Top of DOCUMENT SECTION

Objective: To determine current contraceptive management by general practitioners in Australia.
Design, setting and participants: Analysis of data from a random sample of 3910 Australian GPs who participated in the Bettering the Evaluation and Care of Health (BEACH) survey, a continuous cross-sectional survey of GP activity, between April 2007 and March 2011. Consultations with female patients aged 12-54 years that involved all forms of contraception were analysed.
Main outcome measures: GP and patient characteristics associated with the management of contraception; types of contraception used; rates of encounters involving emergency contraception.
Results: Increased age, ethnicity, Indigenous status and holding a Commonwealth Health Care Card were significantly associated with low rates of encounters involving management of contraception. The combined oral contraceptive pill was the most frequently prescribed method of contraception, with moderate prescription of long-acting reversible contraception (LARC), especially among women aged 34-54 years. Rates of consultations concerned with emergency contraception were low, but involved high rates of counselling, advice or education (48%) compared with encounters for general contraception (> 20%).
Conclusion: A shift towards prescribing LARC, as recommended in clinical guidelines, has yet to occur in Australian general practice. Better understanding of patient and GP perspectives on contraceptive choices could lead to more effective contraceptive use.

Bottom of DOCUMENT SECTION

# WORK TASK
Edit the part of the contraception study summary that opens with the words containing "Main outcome measures: GP" and closes with "involving emergency contraception.", changing "types of contraception used" to "contraceptive methods used". Work from the contraception study summary alone.

Top of COLLECTED MATERIAL

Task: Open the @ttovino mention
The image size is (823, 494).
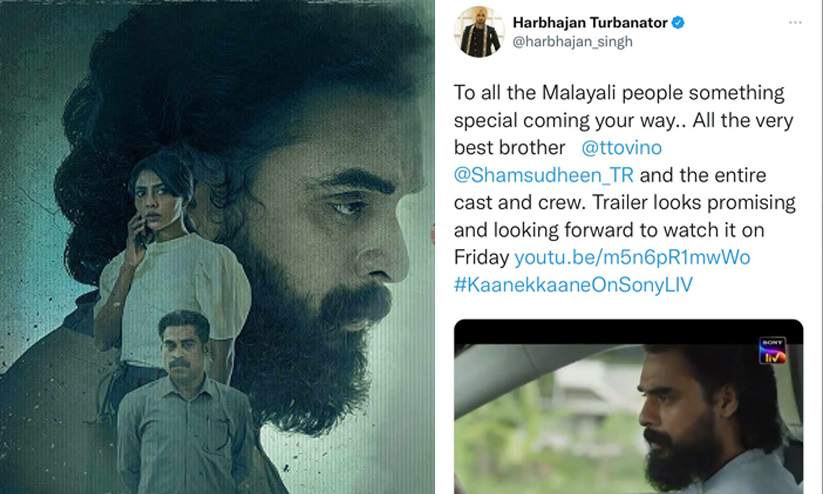Action: 621,148
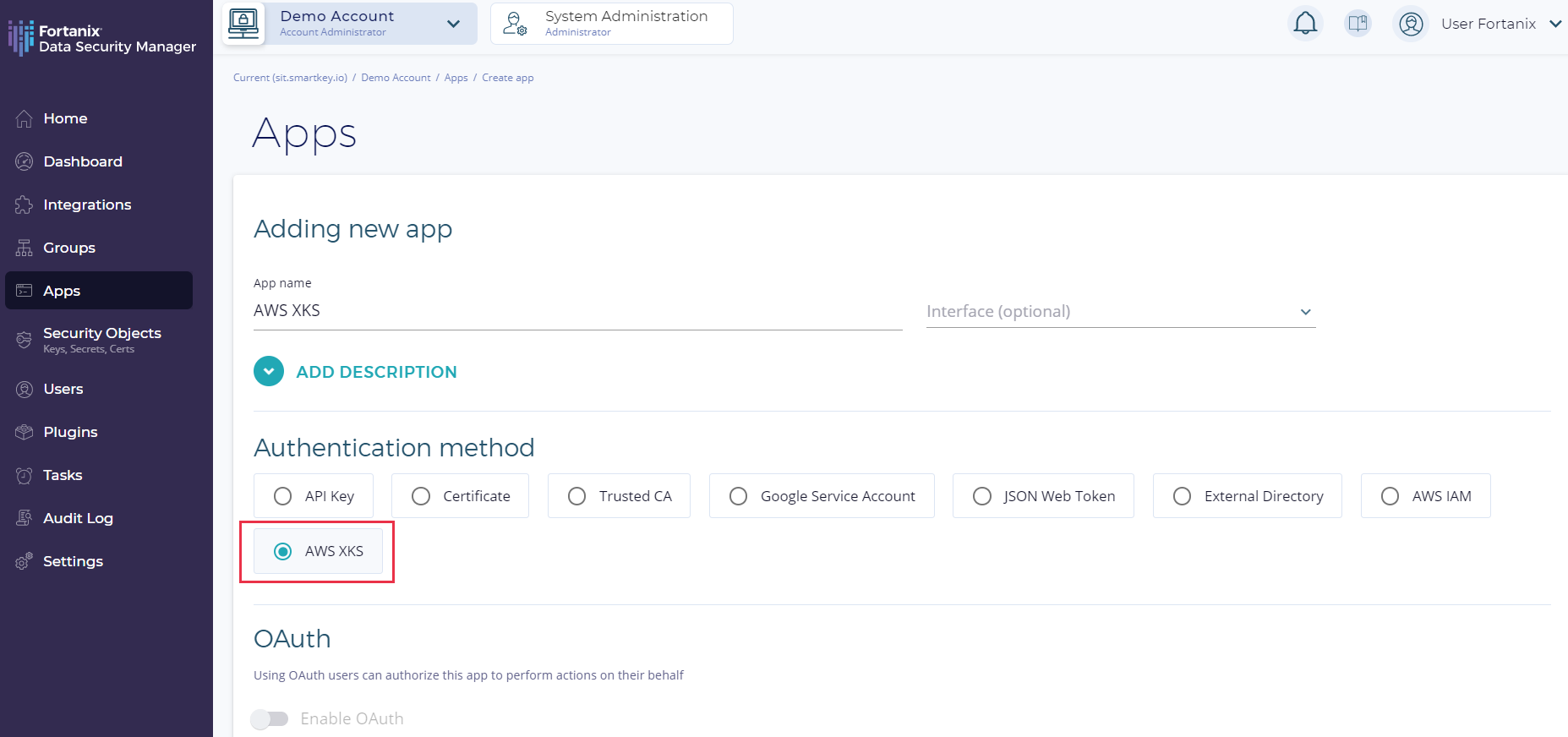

Bottom of COLLECTED MATERIAL

# EXERCISE SOLUTION
Main outcome measures: GP and patient characteristics associated with the management of contraception; contraceptive methods used; rates of encounters involving emergency contraception.